### Problem statement
Give back only one number: how many lines in the data below contain the word "computer".

--- Extracted information ---

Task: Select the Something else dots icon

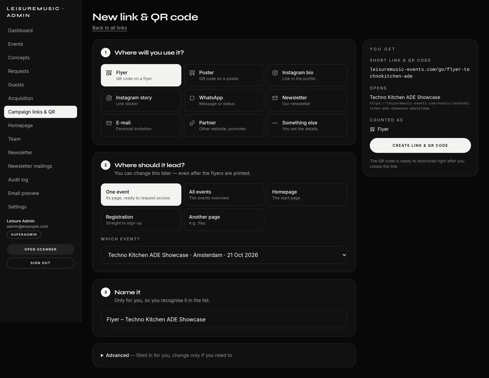Action: click(275, 123)
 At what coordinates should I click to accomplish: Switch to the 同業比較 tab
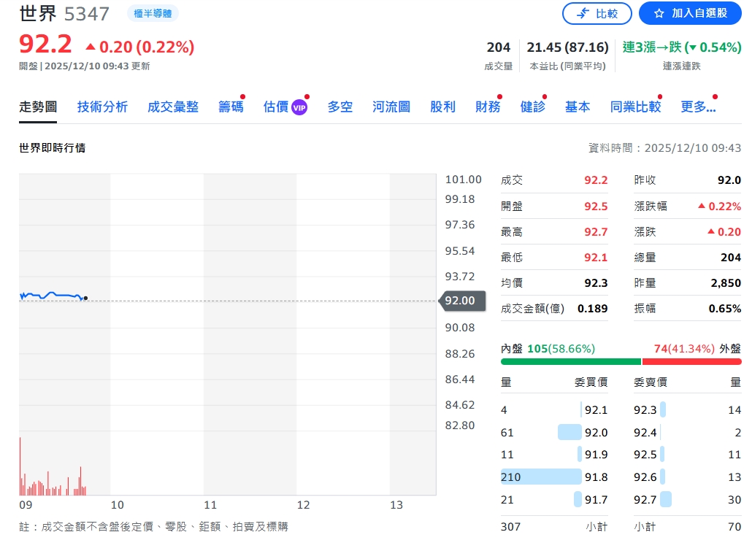[x=634, y=106]
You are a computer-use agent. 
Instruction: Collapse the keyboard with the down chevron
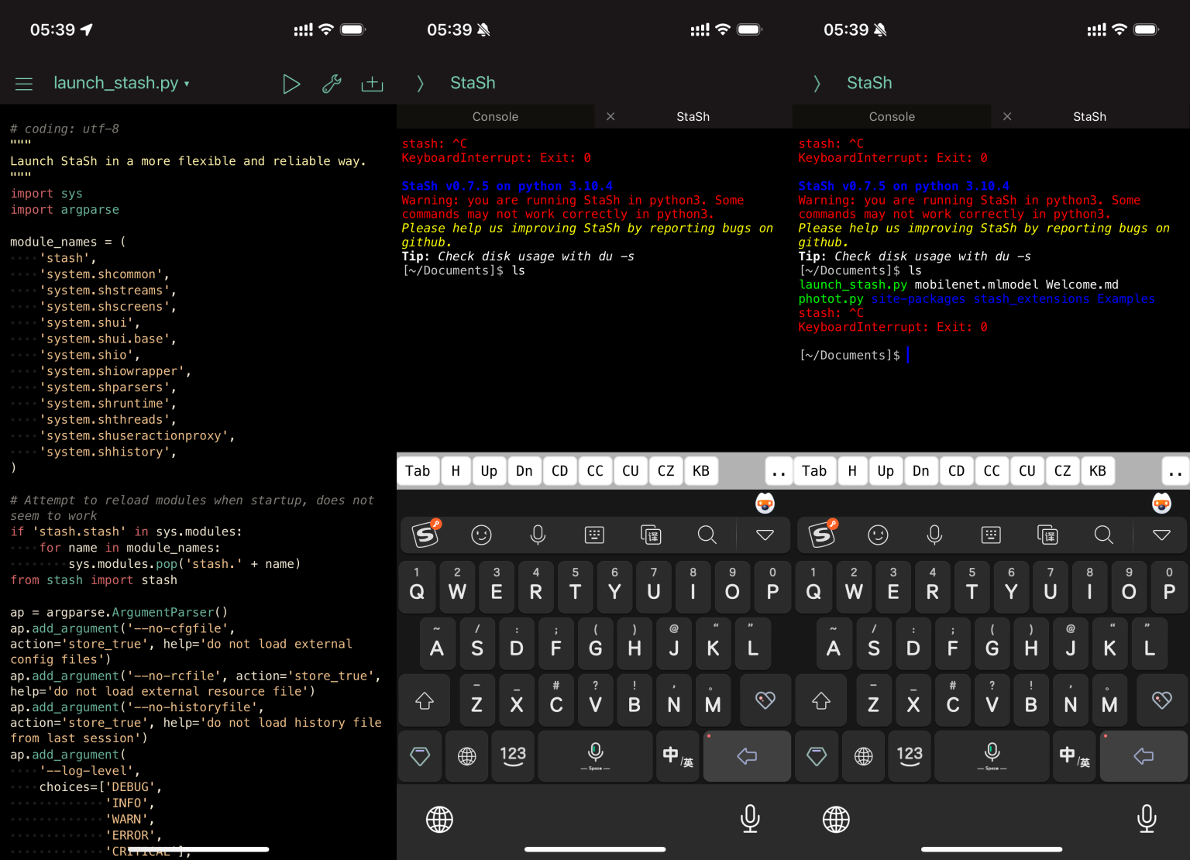(764, 535)
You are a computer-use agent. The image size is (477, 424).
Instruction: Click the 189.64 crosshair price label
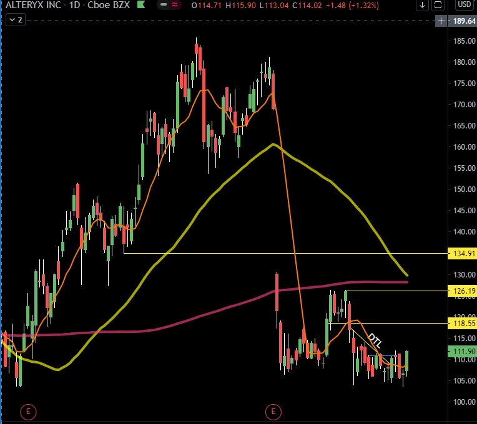[465, 21]
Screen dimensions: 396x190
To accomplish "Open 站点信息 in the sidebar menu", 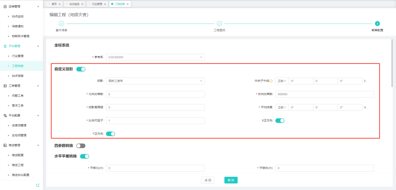I will [x=17, y=76].
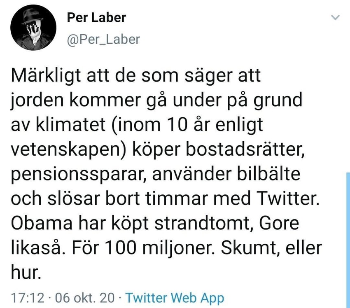Click the final line reading hur.
This screenshot has width=350, height=308.
tap(26, 272)
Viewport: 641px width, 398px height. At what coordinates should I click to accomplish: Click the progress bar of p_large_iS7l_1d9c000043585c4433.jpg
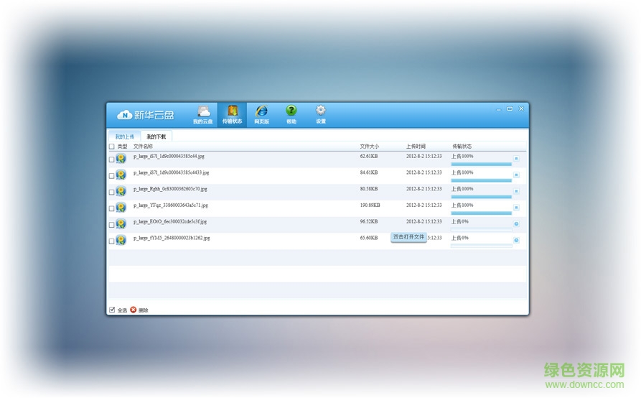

---

### Task output
2